Cyclic Pull-Out Push-In Shear-Lag Model for Post-installed Anchor-Infill Assembly

A cyclic piecewise linear shear-lag material model representing the local bond behavior of the post-installed anchor-infill assembly used for simulating its cyclic pull-out push-in response is presented. The anchor-infill assembly is such that used in various strengthening techniques to strengthen reinforced concrete structures. The properties of the infill material used for installing post-installed anchor-infill assembly are characterized by a nonlinear interface between the surrounding concrete and the anchor. A new type of anchor-infill assembly is introduced in which the infill material is divided into two layers for the purpose of providing a larger failure path length resulting in increase of the energy absorption capacity.
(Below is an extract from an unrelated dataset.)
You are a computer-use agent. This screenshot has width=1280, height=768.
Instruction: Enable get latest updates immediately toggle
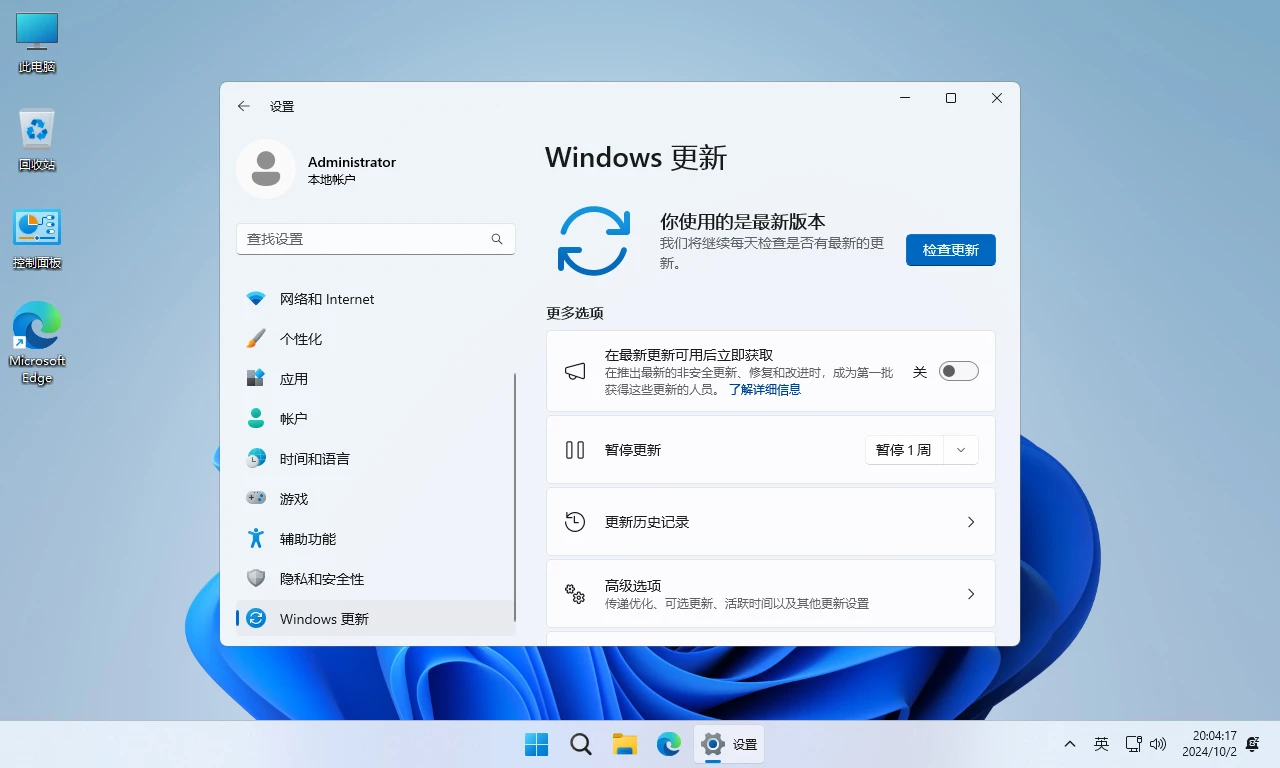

The cyclic response is divided into two categories, namely the one with indentation and the one without indentation, where indentation represents concrete crushing at the base of drilled hole used for installing anchor bar. Each cycle is further subdivided into six paths of elastic loading followed by de-bonding in pull-out direction, unloading, reloading, de-bonding in push-in direction and unloading again. The stiffness degradation upon de-bonding and stiffness recovery upon reloading due to the lateral pressure effect and Poisson’s effect is incorporated in the form of stiffness and constant shear force update at the beginning of each loading path. Rules are formulated to plot the cyclic response, by a trial and error approach, to suit the presented material model. The sequential conceptual diagram showing the development of global cyclic load–displacement response of the anchor-infill assembly is also presented. Finally, the response of the anchor-infill assembly is plotted using thefinite element method under three different support conditions and comparisons are made with the results of numerical rules and good agreement is found. The effectiveness of the proposed two-layer model is also confirmed by comparing its cyclic pull-out push-in response with that of single-interface model, and it is found that the energy absorption capacity increases by 24 % and the failure path length increases by 80 %.